* _Extracted information_:
== Segment start ==
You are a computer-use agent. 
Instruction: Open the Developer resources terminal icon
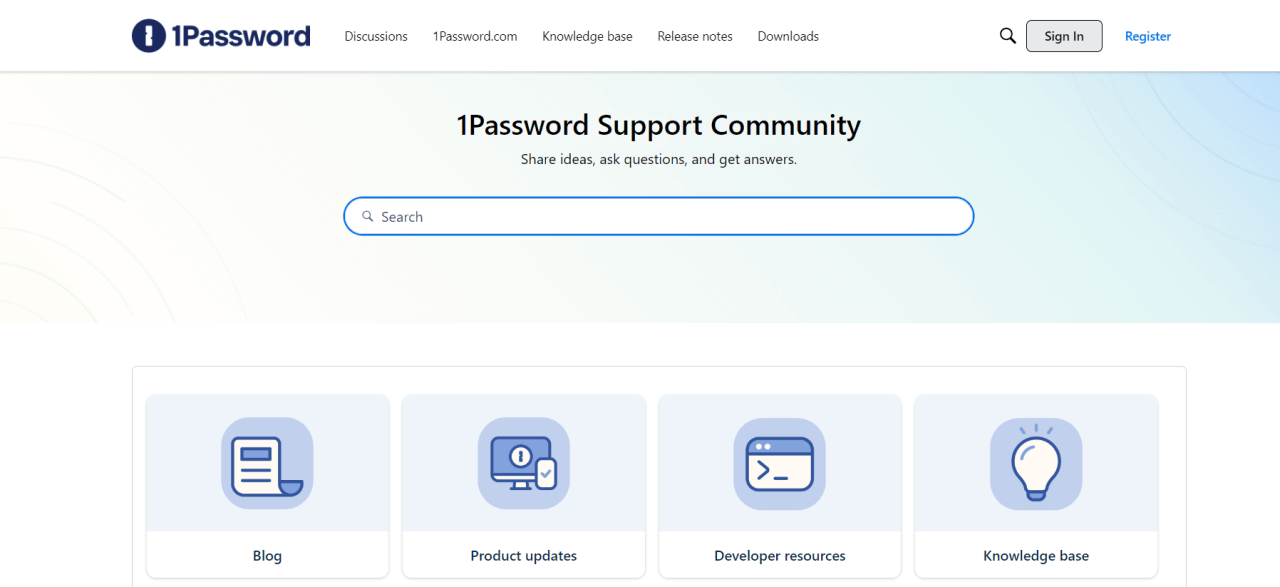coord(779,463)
== Segment end ==
== Segment start ==
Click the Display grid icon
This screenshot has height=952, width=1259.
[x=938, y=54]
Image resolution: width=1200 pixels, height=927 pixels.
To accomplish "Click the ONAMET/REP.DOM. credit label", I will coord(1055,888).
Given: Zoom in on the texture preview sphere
== Segment end ==
== Segment start ==
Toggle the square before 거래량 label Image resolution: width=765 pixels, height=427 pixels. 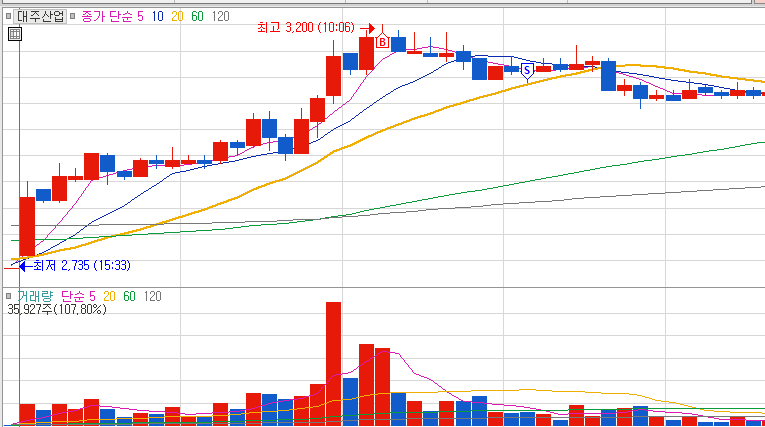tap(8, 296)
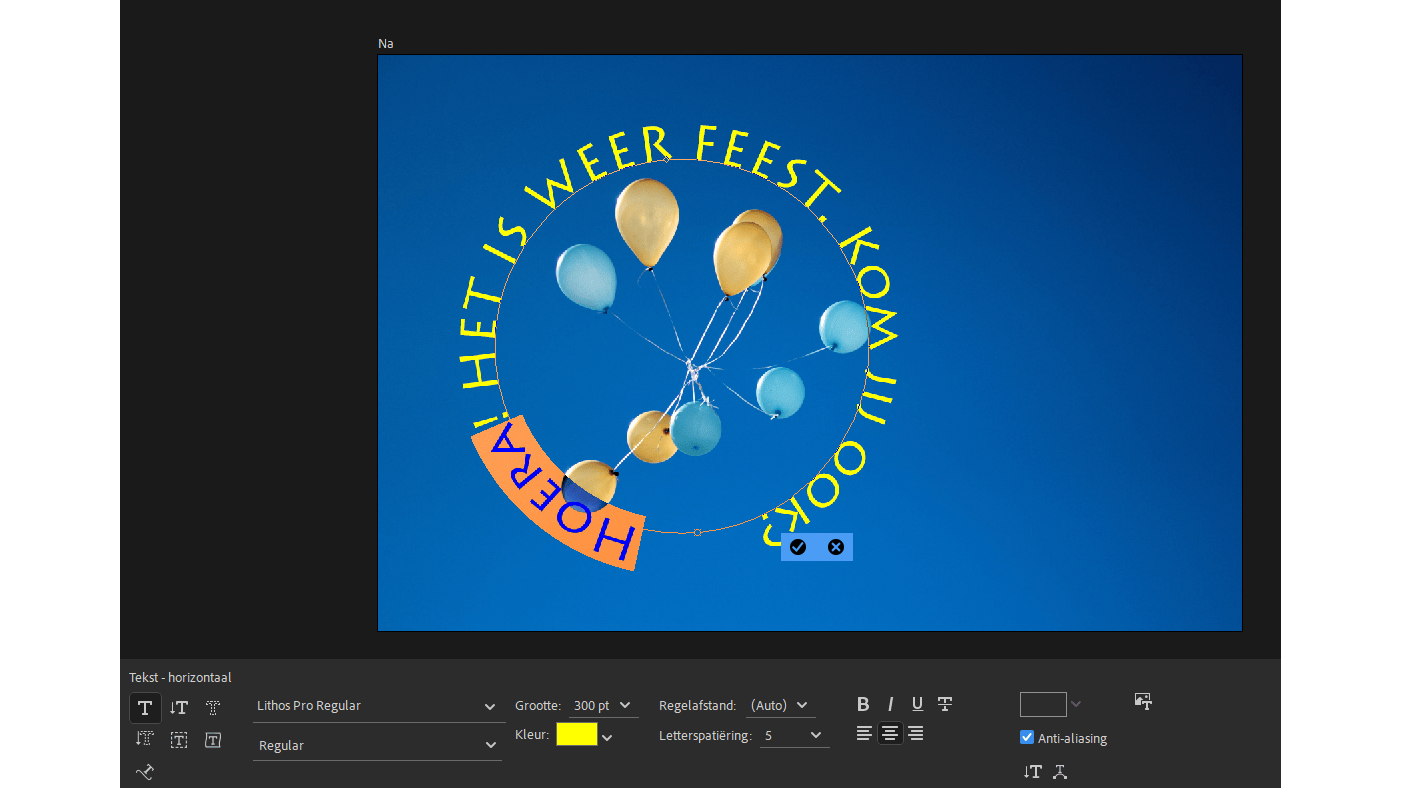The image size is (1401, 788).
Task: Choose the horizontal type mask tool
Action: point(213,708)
== Segment end ==
* _Task details_: In the listing above, locate the line containing "Image resolution: width=1200" and the line containing "Given: Zoom in on the texture preview sphere". Transcribe those two lines and everything between them, exactly as written.

* _Your solution_:
Image resolution: width=1200 pixels, height=927 pixels.
To accomplish "Click the ONAMET/REP.DOM. credit label", I will coord(1055,888).
Given: Zoom in on the texture preview sphere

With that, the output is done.